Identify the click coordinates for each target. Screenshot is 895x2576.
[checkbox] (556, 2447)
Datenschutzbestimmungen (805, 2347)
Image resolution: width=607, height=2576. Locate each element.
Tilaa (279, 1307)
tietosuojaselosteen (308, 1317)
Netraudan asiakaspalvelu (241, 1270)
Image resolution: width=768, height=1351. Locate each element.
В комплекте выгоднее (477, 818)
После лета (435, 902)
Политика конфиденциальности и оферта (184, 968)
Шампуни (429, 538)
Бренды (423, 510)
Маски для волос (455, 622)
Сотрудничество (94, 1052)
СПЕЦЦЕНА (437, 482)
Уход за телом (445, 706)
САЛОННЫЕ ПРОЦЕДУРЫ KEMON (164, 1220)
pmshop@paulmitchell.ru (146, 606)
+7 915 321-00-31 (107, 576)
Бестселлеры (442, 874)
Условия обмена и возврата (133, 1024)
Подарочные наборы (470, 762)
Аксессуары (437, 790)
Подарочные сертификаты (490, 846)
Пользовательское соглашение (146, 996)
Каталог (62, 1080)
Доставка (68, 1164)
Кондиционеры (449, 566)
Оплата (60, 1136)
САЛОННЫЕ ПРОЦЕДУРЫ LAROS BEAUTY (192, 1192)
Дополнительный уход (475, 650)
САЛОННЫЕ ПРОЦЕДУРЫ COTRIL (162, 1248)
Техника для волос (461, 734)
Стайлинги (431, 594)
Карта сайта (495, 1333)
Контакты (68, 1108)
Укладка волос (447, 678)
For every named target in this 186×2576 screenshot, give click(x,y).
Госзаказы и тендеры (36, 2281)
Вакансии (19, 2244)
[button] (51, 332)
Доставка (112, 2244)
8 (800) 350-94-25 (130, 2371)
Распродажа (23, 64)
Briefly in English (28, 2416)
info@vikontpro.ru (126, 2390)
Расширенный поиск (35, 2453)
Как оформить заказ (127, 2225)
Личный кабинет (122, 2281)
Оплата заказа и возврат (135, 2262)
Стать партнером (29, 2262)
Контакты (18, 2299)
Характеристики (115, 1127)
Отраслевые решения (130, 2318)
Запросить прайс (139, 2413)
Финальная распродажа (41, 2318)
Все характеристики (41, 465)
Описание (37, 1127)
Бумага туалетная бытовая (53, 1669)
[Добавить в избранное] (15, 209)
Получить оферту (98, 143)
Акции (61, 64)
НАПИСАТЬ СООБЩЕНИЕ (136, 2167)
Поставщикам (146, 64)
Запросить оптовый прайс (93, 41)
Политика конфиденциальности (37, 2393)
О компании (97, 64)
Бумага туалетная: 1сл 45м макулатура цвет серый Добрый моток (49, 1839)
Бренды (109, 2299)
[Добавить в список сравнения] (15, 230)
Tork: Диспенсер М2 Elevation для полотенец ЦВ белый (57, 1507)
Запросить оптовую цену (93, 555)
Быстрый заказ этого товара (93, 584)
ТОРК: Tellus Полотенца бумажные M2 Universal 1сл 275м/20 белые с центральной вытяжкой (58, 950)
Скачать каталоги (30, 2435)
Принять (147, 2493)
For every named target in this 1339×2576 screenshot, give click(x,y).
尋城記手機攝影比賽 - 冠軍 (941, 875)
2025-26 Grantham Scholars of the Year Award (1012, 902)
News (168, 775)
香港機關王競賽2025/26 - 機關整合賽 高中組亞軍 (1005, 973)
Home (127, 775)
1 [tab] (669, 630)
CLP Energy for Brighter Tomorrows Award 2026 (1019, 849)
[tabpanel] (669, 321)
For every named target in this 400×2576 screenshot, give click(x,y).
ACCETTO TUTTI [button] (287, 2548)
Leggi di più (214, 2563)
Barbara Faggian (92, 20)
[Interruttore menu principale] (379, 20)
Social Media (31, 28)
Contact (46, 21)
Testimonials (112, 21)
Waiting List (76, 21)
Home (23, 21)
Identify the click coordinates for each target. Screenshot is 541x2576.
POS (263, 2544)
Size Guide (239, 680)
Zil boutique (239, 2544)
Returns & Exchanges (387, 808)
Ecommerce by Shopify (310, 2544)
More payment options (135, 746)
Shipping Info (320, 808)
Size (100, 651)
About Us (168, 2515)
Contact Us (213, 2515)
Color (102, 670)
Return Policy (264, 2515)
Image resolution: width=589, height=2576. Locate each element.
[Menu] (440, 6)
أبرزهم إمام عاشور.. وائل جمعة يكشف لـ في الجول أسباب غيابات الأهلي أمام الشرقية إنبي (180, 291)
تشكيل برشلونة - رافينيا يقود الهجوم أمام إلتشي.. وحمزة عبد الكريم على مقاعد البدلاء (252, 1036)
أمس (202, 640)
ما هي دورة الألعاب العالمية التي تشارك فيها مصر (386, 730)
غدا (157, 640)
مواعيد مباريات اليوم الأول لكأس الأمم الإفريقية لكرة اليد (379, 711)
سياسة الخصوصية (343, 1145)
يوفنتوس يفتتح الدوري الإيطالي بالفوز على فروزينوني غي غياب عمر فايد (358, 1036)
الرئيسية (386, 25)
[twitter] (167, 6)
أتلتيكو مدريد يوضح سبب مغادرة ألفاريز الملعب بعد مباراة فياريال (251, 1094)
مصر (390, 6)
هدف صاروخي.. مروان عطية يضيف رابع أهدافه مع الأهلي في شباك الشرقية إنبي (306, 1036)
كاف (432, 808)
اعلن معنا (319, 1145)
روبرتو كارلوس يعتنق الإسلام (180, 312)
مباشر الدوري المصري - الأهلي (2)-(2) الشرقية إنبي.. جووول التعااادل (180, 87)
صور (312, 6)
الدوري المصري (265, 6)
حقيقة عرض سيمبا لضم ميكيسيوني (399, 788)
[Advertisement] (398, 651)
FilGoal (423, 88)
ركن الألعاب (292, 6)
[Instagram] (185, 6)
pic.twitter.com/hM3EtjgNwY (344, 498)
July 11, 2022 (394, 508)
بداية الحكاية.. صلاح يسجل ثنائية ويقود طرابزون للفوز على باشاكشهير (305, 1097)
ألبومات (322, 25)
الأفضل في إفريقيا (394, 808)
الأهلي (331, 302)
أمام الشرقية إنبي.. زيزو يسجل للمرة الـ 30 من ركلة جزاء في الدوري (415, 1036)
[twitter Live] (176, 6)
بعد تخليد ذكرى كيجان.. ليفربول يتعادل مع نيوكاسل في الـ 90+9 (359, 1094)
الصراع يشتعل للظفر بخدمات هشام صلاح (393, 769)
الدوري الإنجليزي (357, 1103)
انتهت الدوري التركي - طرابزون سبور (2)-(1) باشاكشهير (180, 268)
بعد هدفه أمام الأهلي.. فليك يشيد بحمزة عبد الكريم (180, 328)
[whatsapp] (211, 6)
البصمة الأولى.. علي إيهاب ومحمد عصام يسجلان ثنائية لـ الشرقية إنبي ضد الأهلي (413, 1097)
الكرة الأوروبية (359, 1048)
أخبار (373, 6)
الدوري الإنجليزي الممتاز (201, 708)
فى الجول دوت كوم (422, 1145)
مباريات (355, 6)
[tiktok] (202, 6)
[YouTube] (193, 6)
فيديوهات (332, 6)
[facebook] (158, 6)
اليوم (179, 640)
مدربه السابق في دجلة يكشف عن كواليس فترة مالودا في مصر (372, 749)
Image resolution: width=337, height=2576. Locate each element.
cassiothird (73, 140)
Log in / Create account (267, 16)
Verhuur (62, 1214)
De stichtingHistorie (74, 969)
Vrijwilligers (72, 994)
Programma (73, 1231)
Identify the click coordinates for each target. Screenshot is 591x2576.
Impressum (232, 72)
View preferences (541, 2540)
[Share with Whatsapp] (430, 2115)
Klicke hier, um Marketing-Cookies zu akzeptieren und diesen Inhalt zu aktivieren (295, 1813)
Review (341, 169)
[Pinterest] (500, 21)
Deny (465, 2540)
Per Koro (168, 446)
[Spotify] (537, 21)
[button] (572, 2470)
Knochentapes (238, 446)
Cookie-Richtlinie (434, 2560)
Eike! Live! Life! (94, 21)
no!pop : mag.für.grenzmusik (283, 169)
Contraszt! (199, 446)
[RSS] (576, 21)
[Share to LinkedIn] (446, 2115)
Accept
——————————
- _Activity_
Gather every line from the listing above in which "туалетная" appears, and copy those lines.

- _Written solution_
Бумага туалетная бытовая (53, 1669)
Бумага туалетная: 1сл 45м макулатура цвет серый Добрый моток (49, 1839)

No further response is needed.